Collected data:
═══
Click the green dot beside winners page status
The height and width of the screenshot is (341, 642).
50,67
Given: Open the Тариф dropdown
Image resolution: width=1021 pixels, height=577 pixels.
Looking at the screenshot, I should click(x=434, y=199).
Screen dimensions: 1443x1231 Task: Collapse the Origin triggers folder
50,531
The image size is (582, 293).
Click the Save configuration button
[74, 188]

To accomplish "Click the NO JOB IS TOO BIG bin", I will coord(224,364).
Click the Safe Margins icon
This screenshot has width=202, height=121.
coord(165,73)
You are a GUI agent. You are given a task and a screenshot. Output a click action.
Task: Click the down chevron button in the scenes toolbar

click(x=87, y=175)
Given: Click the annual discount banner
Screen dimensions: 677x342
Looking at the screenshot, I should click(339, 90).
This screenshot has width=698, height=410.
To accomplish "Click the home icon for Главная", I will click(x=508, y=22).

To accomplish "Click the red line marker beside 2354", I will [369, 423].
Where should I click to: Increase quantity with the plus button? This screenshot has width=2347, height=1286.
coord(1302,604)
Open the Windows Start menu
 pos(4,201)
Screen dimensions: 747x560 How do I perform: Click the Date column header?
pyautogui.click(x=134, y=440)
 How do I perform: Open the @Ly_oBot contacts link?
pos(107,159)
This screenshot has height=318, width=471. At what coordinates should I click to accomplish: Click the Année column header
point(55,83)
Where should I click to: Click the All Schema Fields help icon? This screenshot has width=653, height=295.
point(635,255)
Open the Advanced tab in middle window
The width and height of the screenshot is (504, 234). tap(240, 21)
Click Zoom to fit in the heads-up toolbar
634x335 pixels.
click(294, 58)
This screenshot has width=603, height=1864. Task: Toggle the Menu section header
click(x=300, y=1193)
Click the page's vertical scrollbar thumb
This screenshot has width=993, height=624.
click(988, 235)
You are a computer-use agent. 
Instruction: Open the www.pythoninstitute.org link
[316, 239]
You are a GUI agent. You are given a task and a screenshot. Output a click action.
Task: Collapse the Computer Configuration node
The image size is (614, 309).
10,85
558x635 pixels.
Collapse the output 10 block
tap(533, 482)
═══
What you need to do -> Each entry must be retyped exactly as it was written above.

Answer box ->
Click the green dot beside winners page status
The height and width of the screenshot is (341, 642).
50,67
Given: Open the Тариф dropdown
Image resolution: width=1021 pixels, height=577 pixels.
Looking at the screenshot, I should click(x=434, y=199).
Screen dimensions: 1443x1231 Task: Collapse the Origin triggers folder
50,531
The image size is (582, 293).
Click the Save configuration button
[74, 188]

To accomplish "Click the NO JOB IS TOO BIG bin", I will coord(224,364).
Click the Safe Margins icon
This screenshot has width=202, height=121.
coord(165,73)
You are a GUI agent. You are given a task and a screenshot. Output a click action.
Task: Click the down chevron button in the scenes toolbar

click(x=87, y=175)
Given: Click the annual discount banner
Screen dimensions: 677x342
Looking at the screenshot, I should click(339, 90).
This screenshot has width=698, height=410.
To accomplish "Click the home icon for Главная", I will click(x=508, y=22).

To accomplish "Click the red line marker beside 2354", I will [369, 423].
Where should I click to: Increase quantity with the plus button? This screenshot has width=2347, height=1286.
coord(1302,604)
Open the Windows Start menu
 pos(4,201)
Screen dimensions: 747x560 How do I perform: Click the Date column header?
pyautogui.click(x=134, y=440)
 How do I perform: Open the @Ly_oBot contacts link?
pos(107,159)
This screenshot has height=318, width=471. At what coordinates should I click to accomplish: Click the Année column header
point(55,83)
Where should I click to: Click the All Schema Fields help icon? This screenshot has width=653, height=295.
point(635,255)
Open the Advanced tab in middle window
The width and height of the screenshot is (504, 234). tap(240, 21)
Click Zoom to fit in the heads-up toolbar
634x335 pixels.
click(294, 58)
This screenshot has width=603, height=1864. Task: Toggle the Menu section header
click(x=300, y=1193)
Click the page's vertical scrollbar thumb
This screenshot has width=993, height=624.
click(988, 235)
You are a computer-use agent. 
Instruction: Open the www.pythoninstitute.org link
[316, 239]
You are a GUI agent. You are given a task and a screenshot. Output a click action.
Task: Collapse the Computer Configuration node
The image size is (614, 309).
10,85
558x635 pixels.
Collapse the output 10 block
tap(533, 482)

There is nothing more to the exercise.